Problem description ▸
Revise the records below by replacing every occurrence of "Instruction" with "Directive", leaving all other text unchanged.

Item coordinate data
━━━━━━━━━━

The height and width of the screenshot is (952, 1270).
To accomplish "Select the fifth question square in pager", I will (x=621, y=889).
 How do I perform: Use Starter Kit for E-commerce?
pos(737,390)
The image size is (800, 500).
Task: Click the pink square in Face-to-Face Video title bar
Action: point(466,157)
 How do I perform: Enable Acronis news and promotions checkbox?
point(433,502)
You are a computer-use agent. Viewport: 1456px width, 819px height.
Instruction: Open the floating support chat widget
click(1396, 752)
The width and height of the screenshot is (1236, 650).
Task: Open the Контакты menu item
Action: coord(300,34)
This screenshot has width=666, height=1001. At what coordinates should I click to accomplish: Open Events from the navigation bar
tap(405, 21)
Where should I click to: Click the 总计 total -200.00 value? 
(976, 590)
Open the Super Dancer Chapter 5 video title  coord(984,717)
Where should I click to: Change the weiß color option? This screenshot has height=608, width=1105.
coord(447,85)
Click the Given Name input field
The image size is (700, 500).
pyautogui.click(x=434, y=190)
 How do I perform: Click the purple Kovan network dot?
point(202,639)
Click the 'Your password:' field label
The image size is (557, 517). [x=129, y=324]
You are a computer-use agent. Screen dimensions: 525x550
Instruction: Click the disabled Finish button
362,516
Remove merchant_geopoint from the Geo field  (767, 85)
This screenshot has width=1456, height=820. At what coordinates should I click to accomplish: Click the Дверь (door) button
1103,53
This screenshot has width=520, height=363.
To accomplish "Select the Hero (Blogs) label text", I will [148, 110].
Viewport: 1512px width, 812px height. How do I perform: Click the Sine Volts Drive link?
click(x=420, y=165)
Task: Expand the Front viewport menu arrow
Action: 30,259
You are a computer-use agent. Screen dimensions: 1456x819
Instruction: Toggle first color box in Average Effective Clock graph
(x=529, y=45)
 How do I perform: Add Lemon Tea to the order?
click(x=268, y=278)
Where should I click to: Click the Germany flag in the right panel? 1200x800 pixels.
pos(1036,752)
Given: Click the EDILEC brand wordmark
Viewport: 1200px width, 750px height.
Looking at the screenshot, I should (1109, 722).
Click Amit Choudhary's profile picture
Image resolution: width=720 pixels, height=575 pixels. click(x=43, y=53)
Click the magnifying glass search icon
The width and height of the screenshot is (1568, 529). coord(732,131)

━━━━━━━━━━

Answer to the exercise ▸
The height and width of the screenshot is (952, 1270).
To accomplish "Select the fifth question square in pager", I will (x=621, y=889).
 How do I perform: Use Starter Kit for E-commerce?
pos(737,390)
The image size is (800, 500).
Task: Click the pink square in Face-to-Face Video title bar
Action: point(466,157)
 How do I perform: Enable Acronis news and promotions checkbox?
point(433,502)
You are a computer-use agent. Viewport: 1456px width, 819px height.
Directive: Open the floating support chat widget
click(1396, 752)
The width and height of the screenshot is (1236, 650).
Task: Open the Контакты menu item
Action: coord(300,34)
This screenshot has width=666, height=1001. At what coordinates should I click to accomplish: Open Events from the navigation bar
tap(405, 21)
Where should I click to: Click the 总计 total -200.00 value? 
(976, 590)
Open the Super Dancer Chapter 5 video title  coord(984,717)
Where should I click to: Change the weiß color option? This screenshot has height=608, width=1105.
coord(447,85)
Click the Given Name input field
The image size is (700, 500).
pyautogui.click(x=434, y=190)
 How do I perform: Click the purple Kovan network dot?
point(202,639)
Click the 'Your password:' field label
The image size is (557, 517). [x=129, y=324]
You are a computer-use agent. Screen dimensions: 525x550
Directive: Click the disabled Finish button
362,516
Remove merchant_geopoint from the Geo field  (767, 85)
This screenshot has width=1456, height=820. At what coordinates should I click to accomplish: Click the Дверь (door) button
1103,53
This screenshot has width=520, height=363.
To accomplish "Select the Hero (Blogs) label text", I will [148, 110].
Viewport: 1512px width, 812px height. How do I perform: Click the Sine Volts Drive link?
click(x=420, y=165)
Task: Expand the Front viewport menu arrow
Action: 30,259
You are a computer-use agent. Screen dimensions: 1456x819
Directive: Toggle first color box in Average Effective Clock graph
(x=529, y=45)
 How do I perform: Add Lemon Tea to the order?
click(x=268, y=278)
Where should I click to: Click the Germany flag in the right panel? 1200x800 pixels.
pos(1036,752)
Given: Click the EDILEC brand wordmark
Viewport: 1200px width, 750px height.
Looking at the screenshot, I should (1109, 722).
Click Amit Choudhary's profile picture
Image resolution: width=720 pixels, height=575 pixels. click(x=43, y=53)
Click the magnifying glass search icon
The width and height of the screenshot is (1568, 529). coord(732,131)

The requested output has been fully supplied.